志賀 ところがアメリカ人はそういう感覚が無いから不思議に思うんでしょうね。日本人同士はたいして会話を交わさなくても意思が通じ合う。気功法などは‘気’で人を飛ばす。この学会でも朝6時から7時まで気功の講習をやっていました。結構大勢参加して、何が分かるのか熱心ですね。だから「気が通じるとか、気が作用するという現象は脳波的に共鳴している」という考え方を提案したけど、結構理解してもらえましたよ。

学会に参加して得たもの。

~ 今回そういう目的を持って参加された訳ですが、参加した成果、感想などを教えて下さい。

志賀 自分で評価するのは難しいけど、よかったと思います。ポスターセッションで発表したけど、参加者300人くらいの中で、立ち止まって話を聞いてくれた人が2割の60人くらいかな。そして質問したり意見を述べてくれた人がその中の2割、12名くらい。まさに2割8割の法則ですね。そしてさらに「これはいい研究だ、おもしろい」と言ってくれた人が5人いたんです。それをどう評価するかですけど、5人いたということは私にとっては大きな収穫ですね。5人の研究者と今後ディスカッションできるなということです。もう少し英語が話せればね・・・おもしろいのに!(笑)。
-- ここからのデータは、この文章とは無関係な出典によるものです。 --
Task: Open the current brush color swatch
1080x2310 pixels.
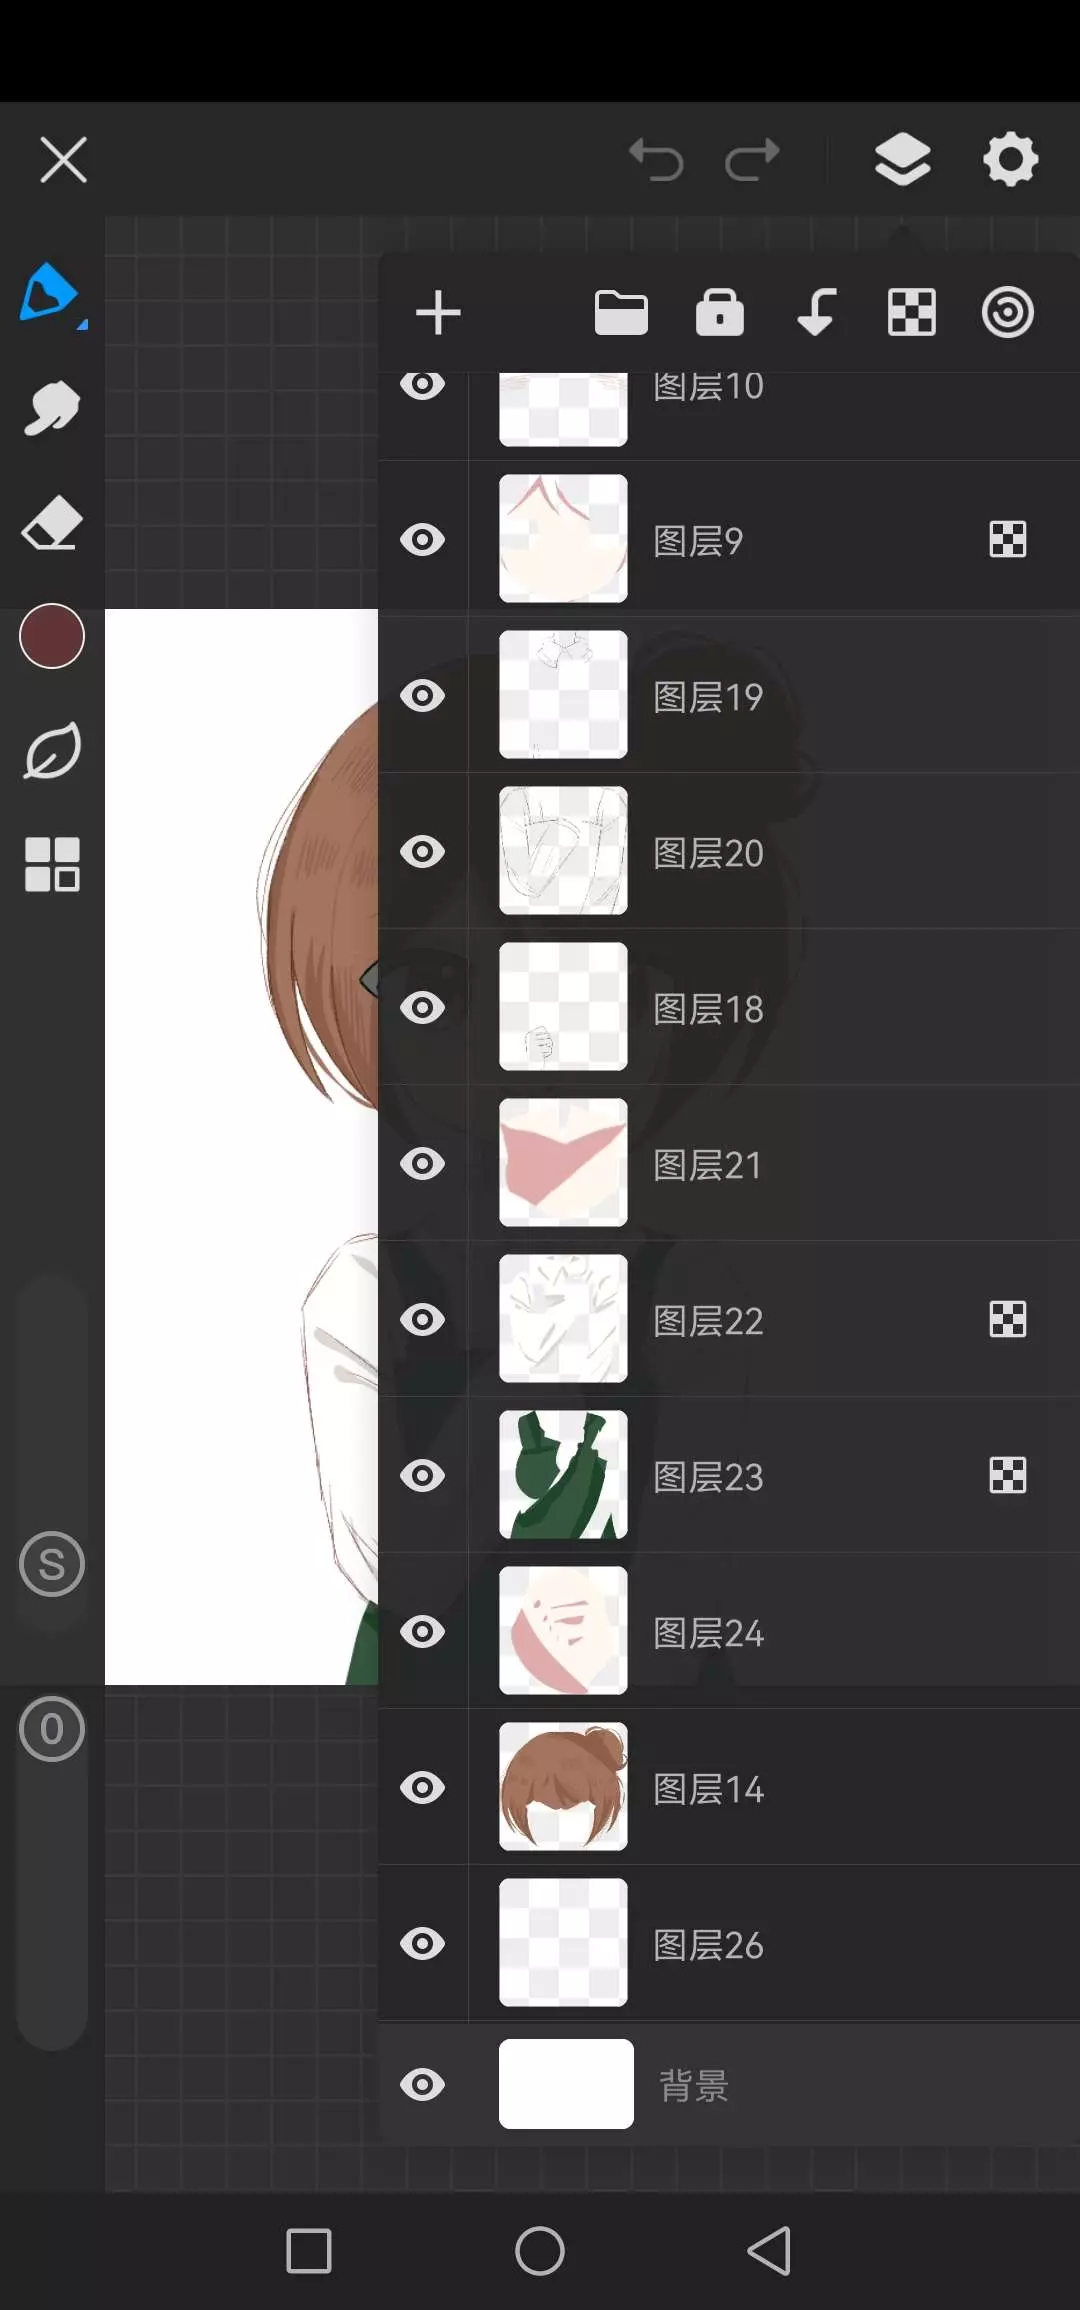Action: click(x=52, y=637)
~ 逆に言うと、そういう学会がないと発表に関してのレスポンスもいただけないわけですからね。

新たに取得する博士号

~ そういう形で参加されて成果や出会いも含めてあったと思いますが、今回参加されたことによって現時点での博士号のお話は?

志賀 2人の脳波の同調をテーマにした学位論文は難しいと感じています。メカニズムを明確にしないと「有り得ない、たまたまじゃないの」と相手にしてもらえない。議論が噛み合わない。アメリカだと興味をもつ人がいて、「それはあるかも知れないね」という感じで話ができる。だから大学に提出する博士論文のテーマは、「脳内複数部位間でのアルファ波のシンクロ現象」にとどめて、補遺で2人の脳波のシンクロ現象が観察されたこを添えようと思っています。

~ 既に博士号はお持ちですが、今回の学会の参加も含めて、新しい研究内容で博士号を申請されるのでしょうか?

志賀 そうですね。9月にエントリーしてその後の審査で決まります。そこで決まれば来年3月に取得して卒業できるという流れです。